3

I need to change the value of elements in a vector. But I want to change only the elements for which there are less then n instances.

I used this metodh, with Data$GENE being the vector to be changed.

Data$GENE[which(Data$GENE %in% names(table(Data$GENE)[table(Data$GENE) < 10]))] <<- 'other'

It's a bit convoluted, is there a more succint way?

UPDATE: answering to the comments below: actually is a quite easy case!

> vec <- c(rep('foo', 5), rep('foo1', 2), rep('foo2', 1), rep('foo3', 3), rep('bar', 6))
> table(vec)
vec
 bar  foo foo1 foo2 foo3 
   6    5    2    1    3 
> vec[which(vec %in% names(table(vec)[table(vec) < 5]))] <- 'other'
> table(vec)
vec
  bar   foo other 
    6     5     6
Bakaburg
  • 3,165
  • 4
  • 32
  • 64
  • 2
    Can you make a [reproducible example](http://stackoverflow.com/questions/5963269/how-to-make-a-great-r-reproducible-example) with sample input and desired output? It's easier to help improve code when we can actually run it. – MrFlick Dec 22 '14 at 08:13
  • 2
    I would stick with `table` or `summary` solutions as `ave` is just doing an unnecessary loop – David Arenburg Dec 22 '14 at 08:46

4 Answers4

5

The summary method for factors has support for this:

summary(factor(vec),maxsum=sum(table(vec)>=5)+1)
    bar     foo (Other) 
      6       5       6 
James
  • 65,548
  • 14
  • 155
  • 193
3

I would just do it in 2 steps so it's less convoluted as you say and you only need to compute the table once. Also, you don't need which as you use it in your approach.

y <- table(vec)
vec[vec %in% names(y[y < 5])] <- "other"
talat
  • 68,970
  • 21
  • 126
  • 157
2

You can do this easily with data.table.

library(data.table)
data(mtcars)
setDT(mtcars, keep.rownames = T)  # set data.frame as data.table

# add a count column with .N, then chain with [count < ...]
mtcars[, count := .N, by = cyl][count < 14]
talat
  • 68,970
  • 21
  • 126
  • 157
Henk
  • 3,634
  • 5
  • 28
  • 54
  • Ok, now I feel confused :) I didn't know at all this syntax! what is data.table? how count you use 3 indexes in the square columns? what does it means := ? – Bakaburg Dec 22 '14 at 08:25
  • 1
    That doesn't answer the question though. This is just doing subsetting. There is no values renaming here. – David Arenburg Dec 22 '14 at 08:43
  • A possible modification would be `table(as.data.table(vec)[, count := .N, by = vec][count < 5, vec := "other"]$vec)` though it seems quite awkword here – David Arenburg Dec 22 '14 at 09:09
  • Assign by reference. Read [this](http://cran.r-project.org/web/packages/data.table/vignettes/datatable-intro.pdf) – David Arenburg Dec 22 '14 at 10:01
2

I think what you're describing can be accomplished with ave in base R. Here we replace those observations with less than three observations.

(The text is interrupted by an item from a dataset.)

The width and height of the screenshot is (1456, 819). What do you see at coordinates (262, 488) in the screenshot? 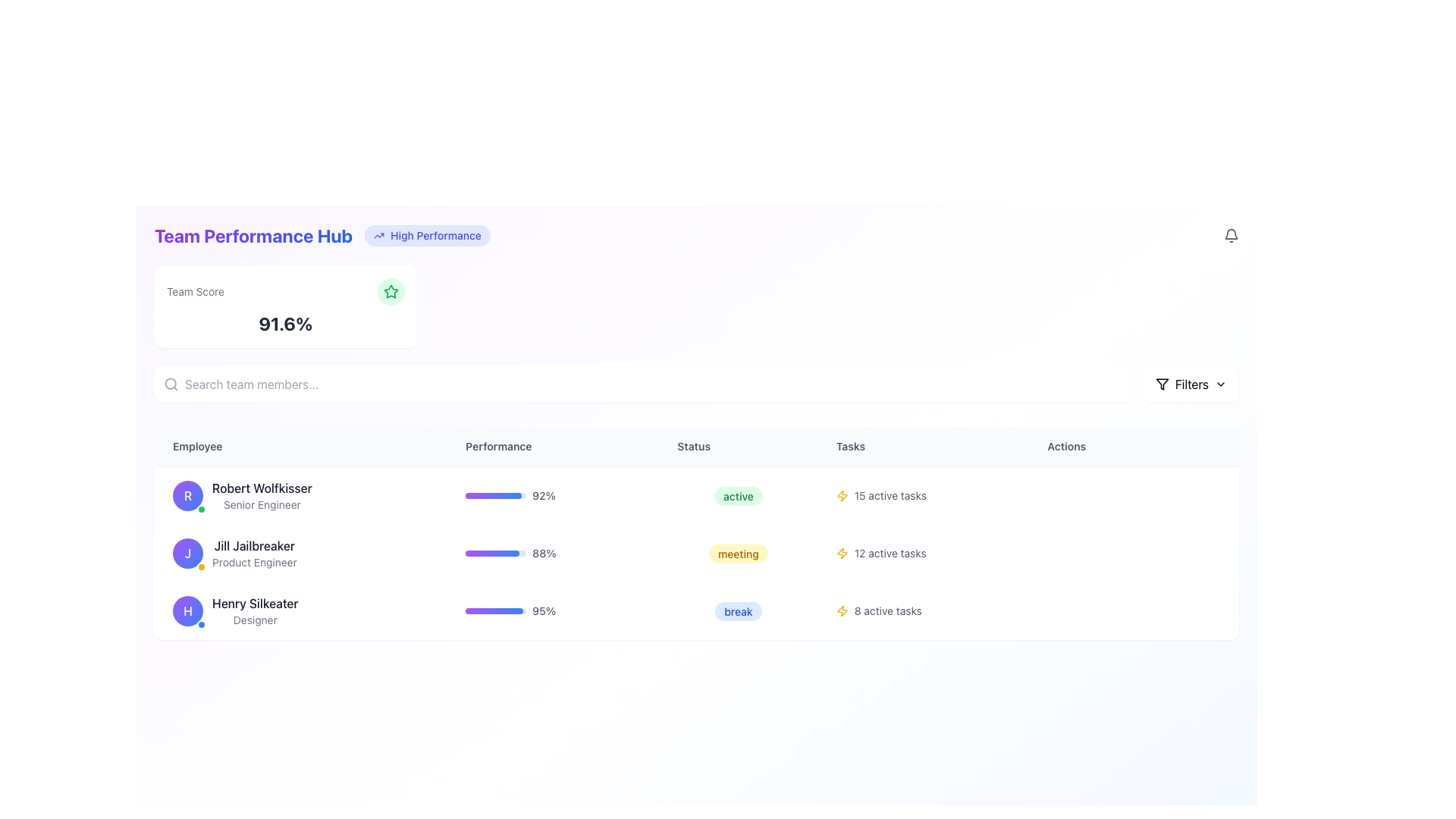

vec[ave(seq_along(vec), vec, FUN=length) < 5] <- "other"
vec

We can wrap this in a friendly function

haslessthan <- function(x, n) ave(seq_along(x), x, FUN=length) < n
vec[haslessthan(vec, 5)] <- "other"

Either way the result is

vec
  bar   foo other 
    6     5     6 
MrFlick
  • 195,160
  • 17
  • 277
  • 295